DATA EXCERPTS >>
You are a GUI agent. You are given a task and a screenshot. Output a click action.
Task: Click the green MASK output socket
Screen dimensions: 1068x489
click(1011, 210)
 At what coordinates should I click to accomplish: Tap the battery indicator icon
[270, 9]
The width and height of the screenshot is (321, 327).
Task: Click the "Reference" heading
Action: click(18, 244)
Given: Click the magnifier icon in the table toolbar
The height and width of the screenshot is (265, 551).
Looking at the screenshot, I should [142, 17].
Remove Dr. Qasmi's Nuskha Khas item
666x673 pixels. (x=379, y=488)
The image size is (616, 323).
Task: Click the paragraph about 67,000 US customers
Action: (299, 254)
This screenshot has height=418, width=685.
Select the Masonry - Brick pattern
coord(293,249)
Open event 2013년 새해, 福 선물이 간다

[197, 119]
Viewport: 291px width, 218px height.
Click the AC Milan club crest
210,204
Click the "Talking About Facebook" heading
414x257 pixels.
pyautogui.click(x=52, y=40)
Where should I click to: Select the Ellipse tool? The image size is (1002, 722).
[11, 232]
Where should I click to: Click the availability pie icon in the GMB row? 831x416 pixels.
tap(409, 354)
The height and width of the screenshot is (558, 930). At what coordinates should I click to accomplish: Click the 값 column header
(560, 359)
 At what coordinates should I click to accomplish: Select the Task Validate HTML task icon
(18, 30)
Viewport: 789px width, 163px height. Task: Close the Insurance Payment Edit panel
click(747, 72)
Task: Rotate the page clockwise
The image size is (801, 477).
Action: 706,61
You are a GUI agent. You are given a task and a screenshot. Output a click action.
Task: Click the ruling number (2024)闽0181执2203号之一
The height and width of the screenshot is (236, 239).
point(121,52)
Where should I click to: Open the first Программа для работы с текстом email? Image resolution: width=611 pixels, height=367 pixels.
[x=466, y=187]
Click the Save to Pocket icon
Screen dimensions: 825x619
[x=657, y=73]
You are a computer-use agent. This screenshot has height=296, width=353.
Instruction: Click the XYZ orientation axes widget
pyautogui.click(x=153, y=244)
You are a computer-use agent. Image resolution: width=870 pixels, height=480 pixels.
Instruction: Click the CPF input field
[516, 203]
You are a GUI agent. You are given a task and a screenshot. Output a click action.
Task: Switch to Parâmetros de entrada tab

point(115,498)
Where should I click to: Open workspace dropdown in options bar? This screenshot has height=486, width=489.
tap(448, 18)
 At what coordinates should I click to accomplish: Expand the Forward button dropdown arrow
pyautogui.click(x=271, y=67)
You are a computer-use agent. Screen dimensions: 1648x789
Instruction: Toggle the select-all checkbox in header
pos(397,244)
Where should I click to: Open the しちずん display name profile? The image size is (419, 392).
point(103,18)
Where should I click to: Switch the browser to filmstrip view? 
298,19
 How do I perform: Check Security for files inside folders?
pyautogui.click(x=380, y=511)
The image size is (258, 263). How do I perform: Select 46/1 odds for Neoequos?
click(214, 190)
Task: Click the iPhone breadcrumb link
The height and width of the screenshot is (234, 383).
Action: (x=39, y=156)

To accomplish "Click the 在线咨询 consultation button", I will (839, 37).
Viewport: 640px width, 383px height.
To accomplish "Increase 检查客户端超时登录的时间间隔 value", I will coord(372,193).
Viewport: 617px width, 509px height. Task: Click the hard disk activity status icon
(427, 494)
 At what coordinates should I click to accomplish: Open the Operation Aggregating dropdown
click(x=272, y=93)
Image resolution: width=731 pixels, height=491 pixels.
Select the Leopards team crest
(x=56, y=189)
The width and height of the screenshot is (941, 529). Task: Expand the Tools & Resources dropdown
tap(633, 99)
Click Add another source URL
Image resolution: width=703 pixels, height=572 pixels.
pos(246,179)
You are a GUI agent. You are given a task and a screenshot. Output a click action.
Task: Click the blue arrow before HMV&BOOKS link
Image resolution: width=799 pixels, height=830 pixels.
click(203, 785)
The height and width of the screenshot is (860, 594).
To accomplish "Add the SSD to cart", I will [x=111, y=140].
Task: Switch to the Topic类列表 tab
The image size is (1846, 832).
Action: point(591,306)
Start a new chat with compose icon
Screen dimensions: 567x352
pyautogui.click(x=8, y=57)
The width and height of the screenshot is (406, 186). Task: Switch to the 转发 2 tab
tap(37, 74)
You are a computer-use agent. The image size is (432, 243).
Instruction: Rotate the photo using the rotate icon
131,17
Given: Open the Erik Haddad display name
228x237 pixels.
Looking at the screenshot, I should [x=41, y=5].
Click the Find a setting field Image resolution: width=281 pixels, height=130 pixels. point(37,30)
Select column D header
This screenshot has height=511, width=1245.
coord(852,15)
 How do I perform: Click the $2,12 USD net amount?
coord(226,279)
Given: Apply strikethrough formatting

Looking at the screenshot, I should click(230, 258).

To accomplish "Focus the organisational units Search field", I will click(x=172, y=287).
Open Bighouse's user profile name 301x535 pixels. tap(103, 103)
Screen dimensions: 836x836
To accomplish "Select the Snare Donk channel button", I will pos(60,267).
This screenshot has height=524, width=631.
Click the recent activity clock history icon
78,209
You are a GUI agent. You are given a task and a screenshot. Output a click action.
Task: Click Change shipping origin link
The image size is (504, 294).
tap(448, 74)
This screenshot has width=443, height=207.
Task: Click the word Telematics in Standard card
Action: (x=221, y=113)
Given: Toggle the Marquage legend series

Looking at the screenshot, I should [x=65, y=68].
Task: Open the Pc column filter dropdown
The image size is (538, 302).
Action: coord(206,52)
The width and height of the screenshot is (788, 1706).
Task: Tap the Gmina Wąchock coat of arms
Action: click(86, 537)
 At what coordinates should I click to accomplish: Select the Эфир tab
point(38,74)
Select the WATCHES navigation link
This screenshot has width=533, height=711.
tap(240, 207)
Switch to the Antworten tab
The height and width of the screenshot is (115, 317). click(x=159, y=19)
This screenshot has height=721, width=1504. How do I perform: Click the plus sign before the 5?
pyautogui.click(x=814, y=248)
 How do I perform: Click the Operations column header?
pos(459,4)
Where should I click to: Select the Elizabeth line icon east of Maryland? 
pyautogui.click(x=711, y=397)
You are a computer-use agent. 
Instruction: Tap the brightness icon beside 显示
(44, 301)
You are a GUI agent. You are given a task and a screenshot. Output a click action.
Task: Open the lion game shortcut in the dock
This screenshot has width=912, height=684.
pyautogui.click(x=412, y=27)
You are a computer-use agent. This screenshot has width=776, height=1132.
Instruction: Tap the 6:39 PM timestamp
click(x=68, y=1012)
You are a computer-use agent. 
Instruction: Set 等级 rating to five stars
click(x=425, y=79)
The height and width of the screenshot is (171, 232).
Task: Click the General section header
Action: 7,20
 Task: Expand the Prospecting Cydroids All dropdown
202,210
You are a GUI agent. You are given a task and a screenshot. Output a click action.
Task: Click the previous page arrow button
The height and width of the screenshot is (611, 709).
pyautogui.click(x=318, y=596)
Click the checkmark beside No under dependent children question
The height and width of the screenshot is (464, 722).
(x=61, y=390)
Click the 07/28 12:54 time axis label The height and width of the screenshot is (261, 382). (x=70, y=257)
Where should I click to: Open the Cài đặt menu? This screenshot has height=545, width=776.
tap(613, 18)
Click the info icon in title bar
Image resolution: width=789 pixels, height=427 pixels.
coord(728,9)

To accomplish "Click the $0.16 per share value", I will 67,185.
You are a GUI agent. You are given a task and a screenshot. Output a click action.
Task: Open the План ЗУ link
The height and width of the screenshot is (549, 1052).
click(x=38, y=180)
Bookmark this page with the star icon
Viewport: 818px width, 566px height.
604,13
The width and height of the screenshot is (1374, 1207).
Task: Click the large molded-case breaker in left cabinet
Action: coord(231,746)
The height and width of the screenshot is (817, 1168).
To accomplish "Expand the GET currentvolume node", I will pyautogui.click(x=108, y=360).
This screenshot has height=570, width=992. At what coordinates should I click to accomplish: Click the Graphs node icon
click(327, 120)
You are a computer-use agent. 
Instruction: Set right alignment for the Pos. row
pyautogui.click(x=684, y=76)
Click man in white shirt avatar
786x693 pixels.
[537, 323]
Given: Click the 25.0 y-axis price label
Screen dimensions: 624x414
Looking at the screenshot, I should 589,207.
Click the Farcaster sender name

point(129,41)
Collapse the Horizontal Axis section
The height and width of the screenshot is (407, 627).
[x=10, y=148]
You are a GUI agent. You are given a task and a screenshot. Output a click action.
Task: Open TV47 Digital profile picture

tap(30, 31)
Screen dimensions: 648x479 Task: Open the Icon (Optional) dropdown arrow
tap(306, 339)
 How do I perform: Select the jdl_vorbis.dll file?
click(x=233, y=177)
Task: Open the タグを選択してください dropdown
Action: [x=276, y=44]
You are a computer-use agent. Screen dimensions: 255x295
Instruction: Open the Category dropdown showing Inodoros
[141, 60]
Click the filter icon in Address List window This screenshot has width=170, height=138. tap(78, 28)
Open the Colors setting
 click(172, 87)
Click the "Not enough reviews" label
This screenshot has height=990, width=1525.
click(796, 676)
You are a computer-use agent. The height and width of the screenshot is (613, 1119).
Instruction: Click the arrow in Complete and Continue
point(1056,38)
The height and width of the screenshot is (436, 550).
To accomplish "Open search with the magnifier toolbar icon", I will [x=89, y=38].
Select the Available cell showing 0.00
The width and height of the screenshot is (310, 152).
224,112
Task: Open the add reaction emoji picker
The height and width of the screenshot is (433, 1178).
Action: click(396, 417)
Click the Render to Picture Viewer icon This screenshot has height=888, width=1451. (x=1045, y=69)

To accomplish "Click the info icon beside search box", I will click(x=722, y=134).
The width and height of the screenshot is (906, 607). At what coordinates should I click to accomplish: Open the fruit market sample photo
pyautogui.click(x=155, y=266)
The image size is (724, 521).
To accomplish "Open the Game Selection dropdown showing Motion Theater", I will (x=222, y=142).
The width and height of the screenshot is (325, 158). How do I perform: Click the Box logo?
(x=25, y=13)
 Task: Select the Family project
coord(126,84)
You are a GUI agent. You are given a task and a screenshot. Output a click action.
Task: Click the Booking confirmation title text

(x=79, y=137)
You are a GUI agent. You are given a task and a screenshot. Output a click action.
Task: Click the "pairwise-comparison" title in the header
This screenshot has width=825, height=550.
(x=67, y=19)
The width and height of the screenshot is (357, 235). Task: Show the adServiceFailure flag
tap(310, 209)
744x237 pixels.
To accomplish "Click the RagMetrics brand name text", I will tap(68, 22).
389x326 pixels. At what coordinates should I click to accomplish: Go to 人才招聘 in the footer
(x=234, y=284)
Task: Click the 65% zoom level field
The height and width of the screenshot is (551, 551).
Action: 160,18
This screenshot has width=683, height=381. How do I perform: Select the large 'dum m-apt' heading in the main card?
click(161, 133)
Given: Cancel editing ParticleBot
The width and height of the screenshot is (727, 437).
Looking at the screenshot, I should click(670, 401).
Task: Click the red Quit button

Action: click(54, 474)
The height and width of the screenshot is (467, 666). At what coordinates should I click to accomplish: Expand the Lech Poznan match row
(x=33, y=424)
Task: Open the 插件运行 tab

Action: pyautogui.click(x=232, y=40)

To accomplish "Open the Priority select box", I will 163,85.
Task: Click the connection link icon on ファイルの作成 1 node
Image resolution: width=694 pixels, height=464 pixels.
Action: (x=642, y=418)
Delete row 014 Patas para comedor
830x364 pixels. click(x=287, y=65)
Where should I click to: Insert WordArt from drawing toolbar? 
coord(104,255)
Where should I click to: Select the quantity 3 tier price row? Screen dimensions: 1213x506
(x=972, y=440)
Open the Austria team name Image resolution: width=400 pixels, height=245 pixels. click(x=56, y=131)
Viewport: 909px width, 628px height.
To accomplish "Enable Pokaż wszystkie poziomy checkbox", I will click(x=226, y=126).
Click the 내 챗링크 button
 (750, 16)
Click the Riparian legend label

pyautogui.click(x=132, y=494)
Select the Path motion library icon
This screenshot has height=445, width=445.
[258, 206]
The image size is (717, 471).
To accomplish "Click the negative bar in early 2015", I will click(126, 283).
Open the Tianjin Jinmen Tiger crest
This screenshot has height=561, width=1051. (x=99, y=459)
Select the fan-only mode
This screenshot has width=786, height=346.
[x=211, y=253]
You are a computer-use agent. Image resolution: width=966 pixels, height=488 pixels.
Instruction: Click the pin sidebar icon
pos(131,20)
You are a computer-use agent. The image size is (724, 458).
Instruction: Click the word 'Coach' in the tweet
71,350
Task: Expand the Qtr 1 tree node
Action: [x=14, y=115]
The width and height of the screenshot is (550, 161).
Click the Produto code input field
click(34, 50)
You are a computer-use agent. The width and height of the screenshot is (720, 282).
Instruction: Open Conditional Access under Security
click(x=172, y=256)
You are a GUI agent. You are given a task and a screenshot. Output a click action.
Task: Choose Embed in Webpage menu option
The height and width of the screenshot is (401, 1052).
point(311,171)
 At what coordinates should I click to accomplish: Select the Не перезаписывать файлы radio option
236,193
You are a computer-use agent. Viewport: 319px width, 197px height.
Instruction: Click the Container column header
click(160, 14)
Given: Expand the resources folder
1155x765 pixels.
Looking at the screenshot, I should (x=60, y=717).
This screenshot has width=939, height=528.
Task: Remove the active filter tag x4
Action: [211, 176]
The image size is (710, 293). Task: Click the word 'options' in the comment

TASK >> Beginning with the line containing "The image size is (724, 521)." and ending with the line containing "744x237 pixels.", extract those lines exactly from the listing above, and only those.

ANSWER >>
The image size is (724, 521).
To accomplish "Open the Game Selection dropdown showing Motion Theater", I will (x=222, y=142).
The width and height of the screenshot is (325, 158). How do I perform: Click the Box logo?
(x=25, y=13)
 Task: Select the Family project
coord(126,84)
You are a GUI agent. You are given a task and a screenshot. Output a click action.
Task: Click the Booking confirmation title text

(x=79, y=137)
You are a GUI agent. You are given a task and a screenshot. Output a click action.
Task: Click the "pairwise-comparison" title in the header
This screenshot has width=825, height=550.
(x=67, y=19)
The width and height of the screenshot is (357, 235). Task: Show the adServiceFailure flag
tap(310, 209)
744x237 pixels.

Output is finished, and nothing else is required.